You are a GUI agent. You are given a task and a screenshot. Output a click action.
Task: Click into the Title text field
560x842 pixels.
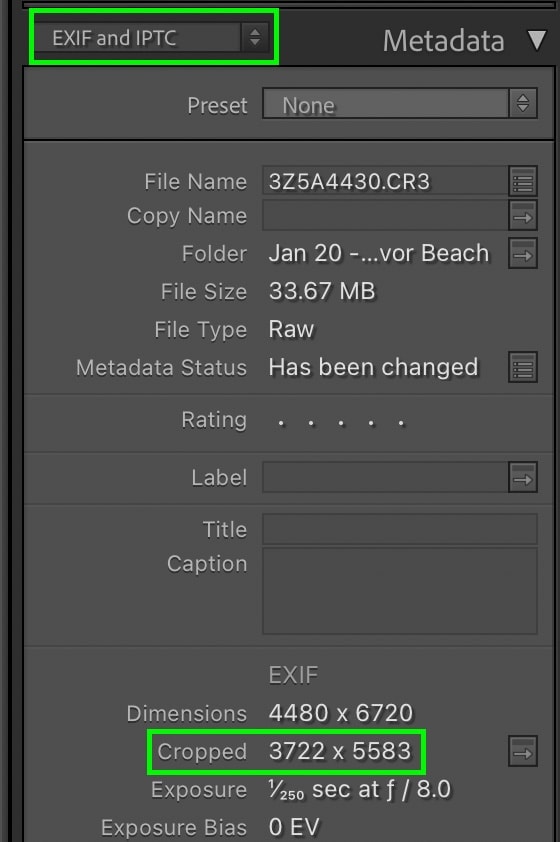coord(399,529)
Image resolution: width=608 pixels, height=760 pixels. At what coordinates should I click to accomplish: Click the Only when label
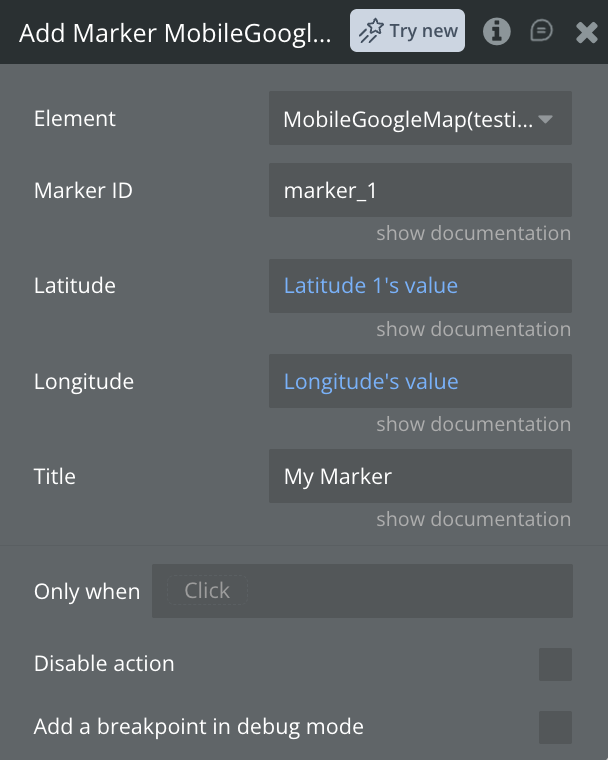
--
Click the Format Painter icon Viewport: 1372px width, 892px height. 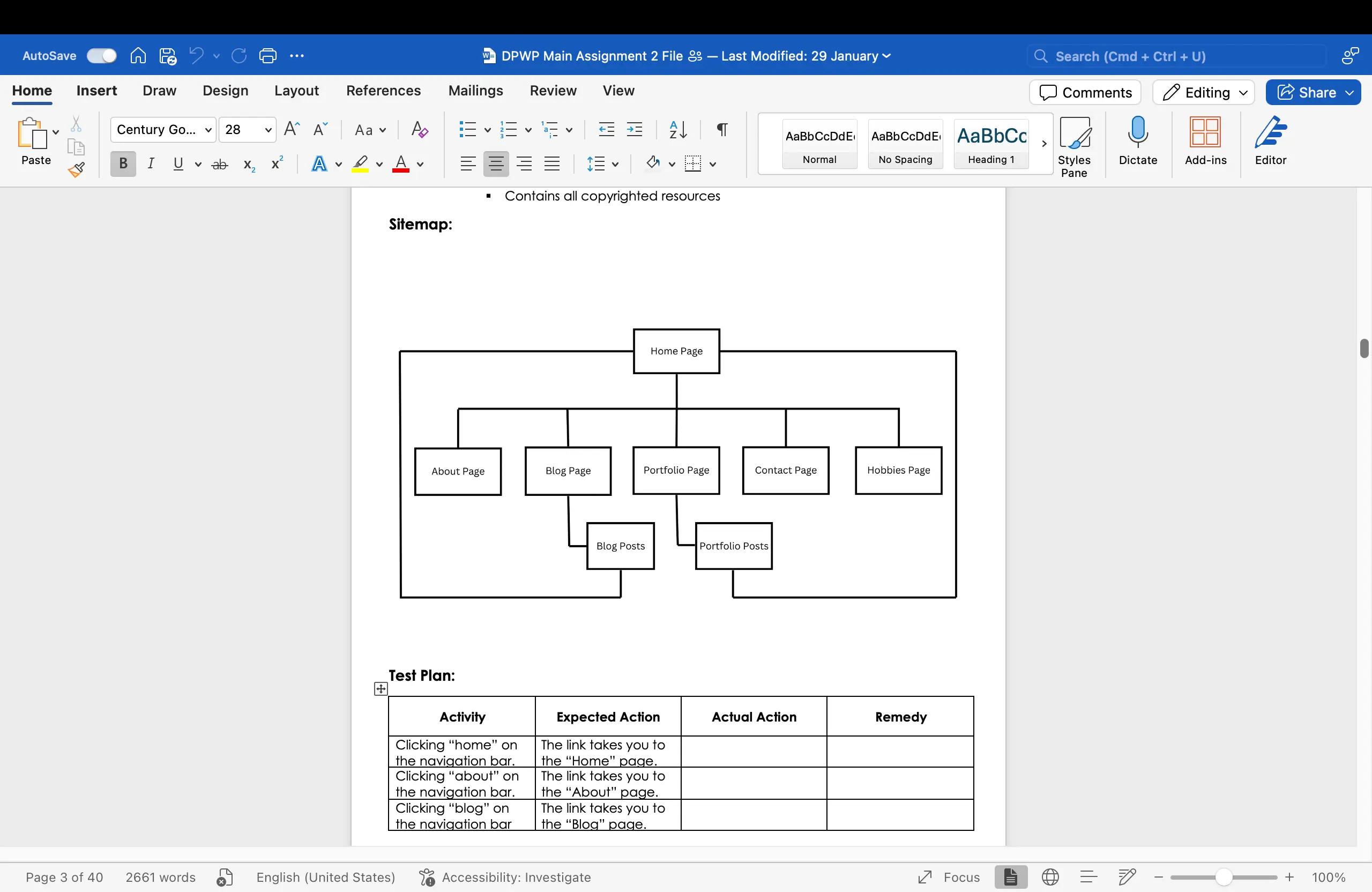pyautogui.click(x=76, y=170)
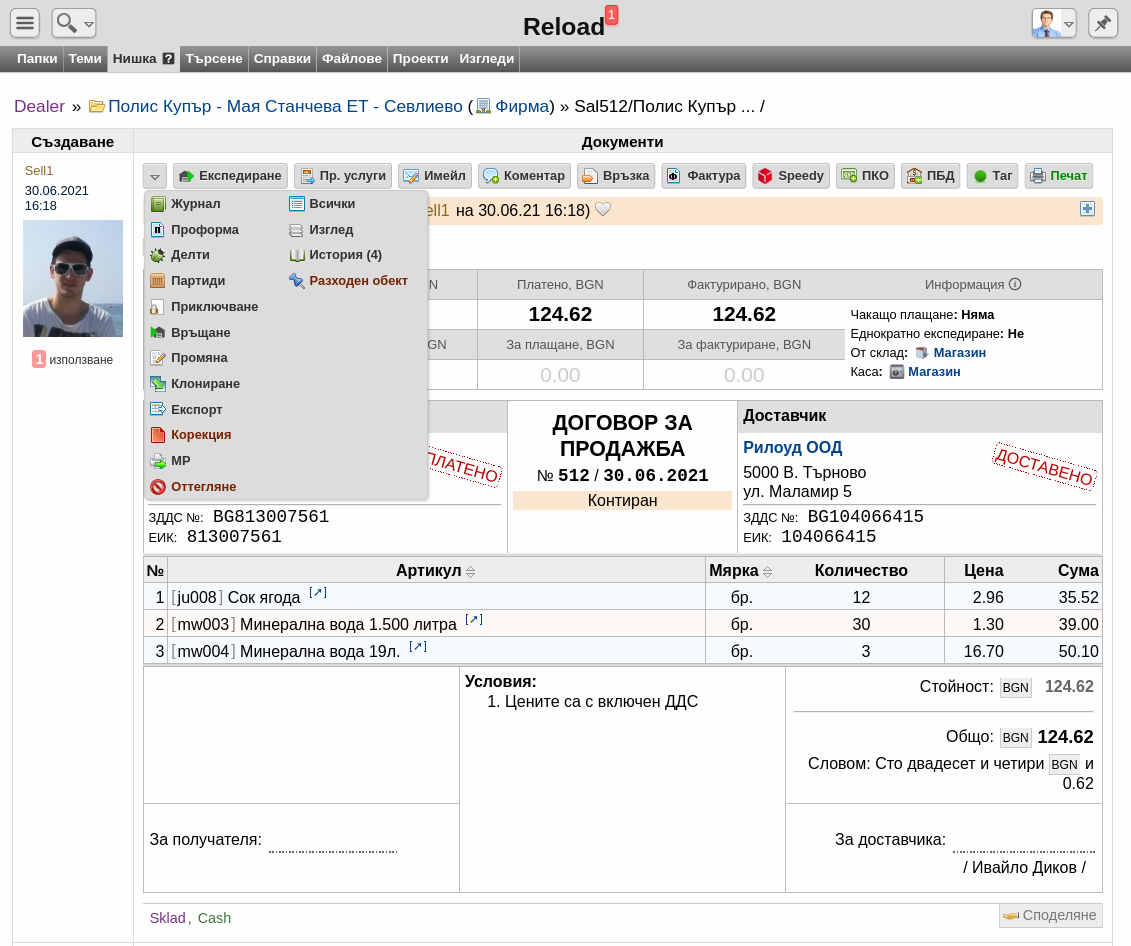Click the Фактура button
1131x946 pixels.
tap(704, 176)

**작업 지시**
위 항목에서 "You are a GUI" 문구가 포함된 줄에서 시작해 "Image resolution: width=608" 문구가 포함된 줄에서 끝나는 부분을, 열 이름이 번호와 내용인 Markdown 표로 제시하세요. 빈 줄은 빼고 그림도 답에 넣지 마세요.

**문제 풀이**
| 번호 | 내용 |
|---|---|
| 1 | You are a GUI agent. You are given a task and a screenshot. Output a click action. |
| 2 | Task: Click into the Title text field |
| 3 | 560x842 pixels. |
| 4 | coord(399,529) |
| 5 | Image resolution: width=608 pixels, height=760 pixels. At what coordinates should I click to accomplish: Click the Only when label |